Use the compression tool to compress the sitemap index file. The specific command or process may vary depending on the tool and operating system you are using. Here is an example using gzip:
gzip sitemap-index.xml
This command will compress the sitemap-index.xml file using gzip and create a compressed file named sitemap-index.xml.gz.
After the compression process is complete, you can verify the compressed file's existence and check its reduced file size.
Now, you have successfully compressed the sitemap index file using the chosen compression method. The compressed file, such as sitemap-index.xml.gz, can be used and submitted to search engines.
How to submit a sitemap index
To submit your Sitemap index file, you can sign into your Google Search Console account and upload the Sitemap index file. You do not need to submit the individual sitemaps that are included in the index separately.
Once Google has processed your Sitemap index file, they will notify you if there are any errors found in the index file itself or in any of the individual sitemaps listed in it.
If you make changes to one of the individual sitemaps included in your Sitemap index file, you can update the "lastmod" date for that particular sitemap in your index.
Sitemap index best practices
Here are some best practices or key points to remember while creating and submitting sitemap index files:
Format
The XML format of a sitemap index file follows the same format as a regular sitemap file and is defined by the Sitemap Protocol.
This means that the same requirements that apply to sitemaps also apply to sitemap index files.
Hosting
The sitemaps referenced in the sitemap index file must be hosted on the same website (same domain) as the sitemap index file unless you have set up a cross-site submission.
This ensures that search engines can easily access and crawl the sitemaps.

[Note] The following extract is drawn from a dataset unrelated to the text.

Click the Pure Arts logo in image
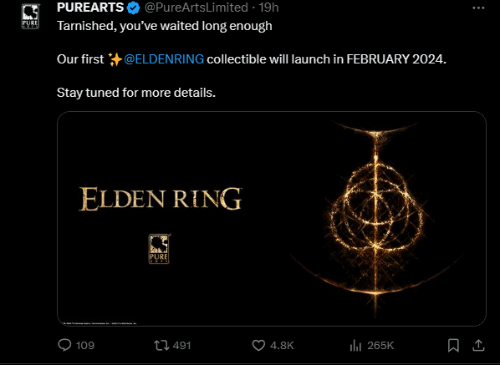The image size is (500, 365). coord(159,249)
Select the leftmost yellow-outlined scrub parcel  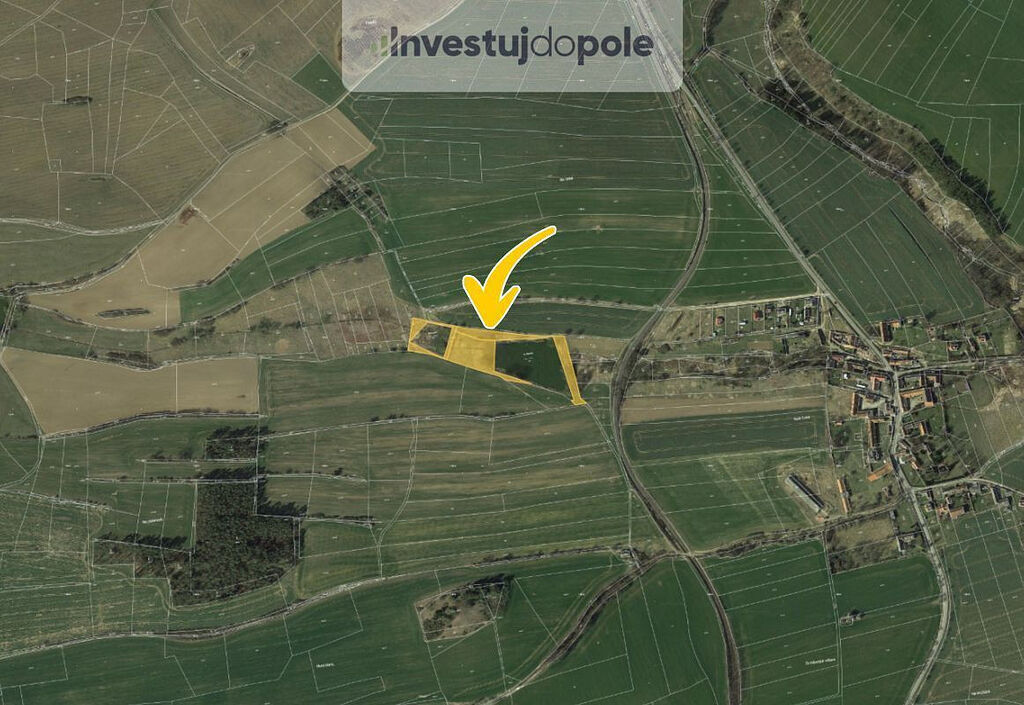pos(429,337)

FYI: Cross-site submission refers to the practice of hosting sitemaps referenced in a sitemap index file on different websites (domains) than the one hosting the sitemap index file itself.
Directory location
The sitemaps referenced in the sitemap index file must be located in the same directory as the sitemap index file or in a lower directory in the site's hierarchy. For example, if the sitemap index file is located at:
https://yourwebsite.com/public/sitemap_index.xml
The referenced sitemaps can only be in the same directory or in a subdirectory, like:
https://yourwebsite.com/public/shared/....
Submission limit
You can submit up to 500 sitemap index files for each site in your Search Console account. This allows you to provide comprehensive information about the structure and content of your website to search engines.
Following these best practices for creating and submitting sitemap index files can help ensure that search engines can effectively crawl and index your website, which may improve its visibility in search results.
Takeaway
A sitemap index file is an XML document that contains a list of links to individual sitemap files for a website.
It is used to overcome size limitations and manage larger websites. Search engines like Google can read the index and crawl each individual sitemap file listed within it efficiently - ensuring comprehensive indexing of the website's content.